GIVEN EXERCISE 1: Revise the passage of the post on museum collaboration from "Hub Spoke Wheel" up to and including "an opportunity here.", putting "planning" in place of "brainstorming".

[begin DOCUMENT EXTRACT]

Richard Urban at Museumatic rightly brought up the issue of inter-museum competition in a recent post. Understandably, some museums emulate others when bits of good practice come along, but wouldn't a more collaborative approach get us all further faster? The point is:

Working together to develop a community-wide research agenda that can then disseminate information and resources out to the community as a whole seems like a responsible and ethical way to approach this problem.... A research lab seems to be something we are seriously lacking here in museumland.... Who am I missing that does this kind of research on other kinds of museumtechnology issues?

Well, in the UK context, the London Museums Hub captures some of this collaborative spirit. The LMH is a partnership between 4 London museums (including the London Transport Museum, where I work), designed to share skills and improve capacity, with the aim of disseminating shared learning to other museums in the region.

Hub Spoke Wheel Mosaic

Perhaps an even more radical approach could be taken, where more energy is devoted to shared R+D work. What I mean is a kind of think tank approach, where partners even take part in combined brainstorming, and envisioning of museum futures. I have to come clean and say that I'm not really fully in the loop here: it may be that this kind of thing is already going on, either/both formallly or/and informally. If it hasn't been formalised, then there is clearly an opportunity here.

If we think creatively beyond the competition for funding, there may be a way to have our cake and eat it. The whole point of sharing is that the more you do it the better it works. What is unique about any given museum? It's collections. If we work together to develop technologies that can drive improvement in the user experience--even beyond the framework provided by LMH, new and productive combinations might be possible. The growing museum blogosphere is evidence of a collaborative ethos. Let's make the most of it. Overly idealistic? Maybe. Worth thinking about? Definitely.

[end DOCUMENT EXTRACT]
[begin SUPPLIED INFORMATION]

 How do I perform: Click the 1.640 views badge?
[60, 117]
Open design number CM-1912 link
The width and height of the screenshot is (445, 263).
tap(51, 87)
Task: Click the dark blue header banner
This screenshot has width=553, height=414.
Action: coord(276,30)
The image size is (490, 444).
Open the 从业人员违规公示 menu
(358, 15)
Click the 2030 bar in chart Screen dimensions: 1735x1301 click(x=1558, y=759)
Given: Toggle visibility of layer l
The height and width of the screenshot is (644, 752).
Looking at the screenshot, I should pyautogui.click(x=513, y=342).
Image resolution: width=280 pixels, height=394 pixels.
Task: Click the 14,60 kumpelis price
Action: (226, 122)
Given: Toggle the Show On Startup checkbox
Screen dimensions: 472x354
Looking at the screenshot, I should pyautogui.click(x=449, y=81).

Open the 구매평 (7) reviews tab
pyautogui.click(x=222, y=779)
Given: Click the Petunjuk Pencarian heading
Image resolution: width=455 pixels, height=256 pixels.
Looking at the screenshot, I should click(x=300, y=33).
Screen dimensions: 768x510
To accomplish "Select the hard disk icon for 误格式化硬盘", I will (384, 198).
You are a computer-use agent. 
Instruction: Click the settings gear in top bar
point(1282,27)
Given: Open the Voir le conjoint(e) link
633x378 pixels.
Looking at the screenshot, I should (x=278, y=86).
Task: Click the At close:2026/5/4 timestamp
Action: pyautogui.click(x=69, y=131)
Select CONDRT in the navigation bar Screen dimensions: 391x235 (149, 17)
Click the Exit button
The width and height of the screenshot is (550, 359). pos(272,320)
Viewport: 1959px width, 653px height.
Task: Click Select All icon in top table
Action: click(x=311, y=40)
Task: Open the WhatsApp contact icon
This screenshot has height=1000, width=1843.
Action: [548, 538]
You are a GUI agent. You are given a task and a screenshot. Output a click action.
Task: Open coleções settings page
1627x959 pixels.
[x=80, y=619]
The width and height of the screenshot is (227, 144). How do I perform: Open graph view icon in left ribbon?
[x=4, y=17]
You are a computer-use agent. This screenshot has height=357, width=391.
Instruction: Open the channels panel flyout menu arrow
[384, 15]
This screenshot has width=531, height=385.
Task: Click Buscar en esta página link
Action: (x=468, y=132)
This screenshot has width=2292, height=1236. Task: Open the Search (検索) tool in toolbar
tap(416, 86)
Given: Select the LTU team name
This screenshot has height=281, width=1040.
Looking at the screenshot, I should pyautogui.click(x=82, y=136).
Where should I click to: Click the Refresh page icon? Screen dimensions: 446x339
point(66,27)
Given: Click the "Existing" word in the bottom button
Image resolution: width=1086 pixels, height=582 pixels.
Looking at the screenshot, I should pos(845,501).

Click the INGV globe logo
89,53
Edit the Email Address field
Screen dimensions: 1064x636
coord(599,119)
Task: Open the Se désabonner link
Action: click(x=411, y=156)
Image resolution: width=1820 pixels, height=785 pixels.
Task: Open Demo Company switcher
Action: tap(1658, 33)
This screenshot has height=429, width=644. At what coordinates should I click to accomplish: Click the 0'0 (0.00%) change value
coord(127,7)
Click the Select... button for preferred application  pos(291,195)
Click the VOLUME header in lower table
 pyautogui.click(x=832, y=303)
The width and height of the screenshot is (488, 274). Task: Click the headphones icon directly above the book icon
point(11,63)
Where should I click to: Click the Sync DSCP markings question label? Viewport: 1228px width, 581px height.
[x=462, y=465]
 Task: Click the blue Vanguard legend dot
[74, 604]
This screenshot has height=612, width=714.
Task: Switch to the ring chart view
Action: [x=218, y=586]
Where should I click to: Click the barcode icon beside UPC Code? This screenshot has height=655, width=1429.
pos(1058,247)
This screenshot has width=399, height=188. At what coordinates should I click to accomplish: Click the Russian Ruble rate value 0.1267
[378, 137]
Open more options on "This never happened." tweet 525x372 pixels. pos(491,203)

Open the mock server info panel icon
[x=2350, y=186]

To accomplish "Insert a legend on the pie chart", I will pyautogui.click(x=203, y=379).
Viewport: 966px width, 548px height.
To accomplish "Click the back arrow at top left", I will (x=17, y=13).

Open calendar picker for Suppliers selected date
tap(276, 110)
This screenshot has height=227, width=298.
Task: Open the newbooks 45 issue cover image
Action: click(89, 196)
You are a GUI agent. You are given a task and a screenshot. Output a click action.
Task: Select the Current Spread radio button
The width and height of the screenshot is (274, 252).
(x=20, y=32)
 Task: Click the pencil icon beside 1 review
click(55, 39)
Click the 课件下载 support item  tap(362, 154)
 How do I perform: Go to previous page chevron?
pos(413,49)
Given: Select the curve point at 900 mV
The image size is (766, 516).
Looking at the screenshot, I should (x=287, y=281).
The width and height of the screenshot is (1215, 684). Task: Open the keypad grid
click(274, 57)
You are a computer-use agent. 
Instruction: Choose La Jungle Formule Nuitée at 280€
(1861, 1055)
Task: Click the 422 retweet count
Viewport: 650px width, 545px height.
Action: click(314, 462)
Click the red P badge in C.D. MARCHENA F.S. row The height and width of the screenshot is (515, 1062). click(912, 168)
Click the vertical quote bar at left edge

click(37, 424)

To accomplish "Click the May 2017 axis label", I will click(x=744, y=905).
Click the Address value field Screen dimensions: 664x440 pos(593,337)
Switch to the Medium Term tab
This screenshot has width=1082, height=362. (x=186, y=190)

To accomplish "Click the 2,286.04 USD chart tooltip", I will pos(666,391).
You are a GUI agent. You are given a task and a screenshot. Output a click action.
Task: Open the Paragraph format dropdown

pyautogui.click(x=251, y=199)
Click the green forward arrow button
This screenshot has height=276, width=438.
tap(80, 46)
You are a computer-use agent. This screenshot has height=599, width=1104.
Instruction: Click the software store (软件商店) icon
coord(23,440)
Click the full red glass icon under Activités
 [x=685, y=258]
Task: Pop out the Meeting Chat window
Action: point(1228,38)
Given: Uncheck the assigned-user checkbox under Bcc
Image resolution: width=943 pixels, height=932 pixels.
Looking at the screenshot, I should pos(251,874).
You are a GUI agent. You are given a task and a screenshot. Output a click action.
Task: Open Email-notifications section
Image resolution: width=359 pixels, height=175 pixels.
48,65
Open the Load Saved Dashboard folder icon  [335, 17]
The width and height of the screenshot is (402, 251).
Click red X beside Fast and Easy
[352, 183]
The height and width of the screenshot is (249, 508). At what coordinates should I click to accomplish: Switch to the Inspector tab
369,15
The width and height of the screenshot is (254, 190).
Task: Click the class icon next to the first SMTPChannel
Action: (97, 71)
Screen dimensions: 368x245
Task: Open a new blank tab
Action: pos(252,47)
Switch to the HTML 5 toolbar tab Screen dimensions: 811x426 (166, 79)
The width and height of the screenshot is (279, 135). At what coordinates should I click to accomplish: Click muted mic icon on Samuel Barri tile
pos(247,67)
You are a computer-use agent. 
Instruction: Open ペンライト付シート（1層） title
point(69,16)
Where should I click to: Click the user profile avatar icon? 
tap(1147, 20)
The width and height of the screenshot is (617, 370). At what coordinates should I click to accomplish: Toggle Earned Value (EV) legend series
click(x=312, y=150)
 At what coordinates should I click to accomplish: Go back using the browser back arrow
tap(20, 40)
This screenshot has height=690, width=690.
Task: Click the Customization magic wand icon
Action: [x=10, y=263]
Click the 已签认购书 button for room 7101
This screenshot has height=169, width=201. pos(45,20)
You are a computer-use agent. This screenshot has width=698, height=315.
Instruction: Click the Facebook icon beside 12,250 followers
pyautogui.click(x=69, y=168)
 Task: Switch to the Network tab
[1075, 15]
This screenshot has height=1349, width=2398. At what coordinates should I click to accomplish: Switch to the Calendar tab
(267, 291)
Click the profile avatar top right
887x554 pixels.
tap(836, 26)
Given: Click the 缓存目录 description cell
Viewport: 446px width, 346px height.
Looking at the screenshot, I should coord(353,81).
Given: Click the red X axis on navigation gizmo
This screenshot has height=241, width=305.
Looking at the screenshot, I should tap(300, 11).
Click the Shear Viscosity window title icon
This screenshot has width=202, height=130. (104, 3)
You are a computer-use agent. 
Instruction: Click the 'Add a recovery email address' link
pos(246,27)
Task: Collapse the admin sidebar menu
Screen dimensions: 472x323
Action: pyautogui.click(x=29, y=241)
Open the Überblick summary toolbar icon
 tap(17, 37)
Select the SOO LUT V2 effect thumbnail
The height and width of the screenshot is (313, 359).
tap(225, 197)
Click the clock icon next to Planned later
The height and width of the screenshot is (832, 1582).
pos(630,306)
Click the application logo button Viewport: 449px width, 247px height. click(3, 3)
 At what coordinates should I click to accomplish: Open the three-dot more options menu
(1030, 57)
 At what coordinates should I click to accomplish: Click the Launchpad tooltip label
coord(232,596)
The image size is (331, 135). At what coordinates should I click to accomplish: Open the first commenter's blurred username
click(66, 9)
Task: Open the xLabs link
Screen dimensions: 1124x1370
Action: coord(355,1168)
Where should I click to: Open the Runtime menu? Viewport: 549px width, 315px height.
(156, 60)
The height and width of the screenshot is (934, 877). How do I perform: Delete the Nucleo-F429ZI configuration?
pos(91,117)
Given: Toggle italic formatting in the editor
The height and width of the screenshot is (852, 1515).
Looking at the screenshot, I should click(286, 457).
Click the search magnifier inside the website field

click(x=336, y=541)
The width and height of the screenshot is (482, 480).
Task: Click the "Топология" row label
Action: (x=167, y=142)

[end SUPPLIED INFORMATION]

GIVEN EXERCISE 2: Copy the records from the start up to and including the line with "Action: coord(276,30)", requests included, and add 4 to every coordinate in the answers.

TASK OUTPUT 1:
Hub Spoke Wheel Mosaic

Perhaps an even more radical approach could be taken, where more energy is devoted to shared R+D work. What I mean is a kind of think tank approach, where partners even take part in combined planning, and envisioning of museum futures. I have to come clean and say that I'm not really fully in the loop here: it may be that this kind of thing is already going on, either/both formallly or/and informally. If it hasn't been formalised, then there is clearly an opportunity here.

TASK OUTPUT 2:
 How do I perform: Click the 1.640 views badge?
[64, 121]
Open design number CM-1912 link
The width and height of the screenshot is (445, 263).
tap(55, 91)
Task: Click the dark blue header banner
This screenshot has width=553, height=414.
Action: coord(280,34)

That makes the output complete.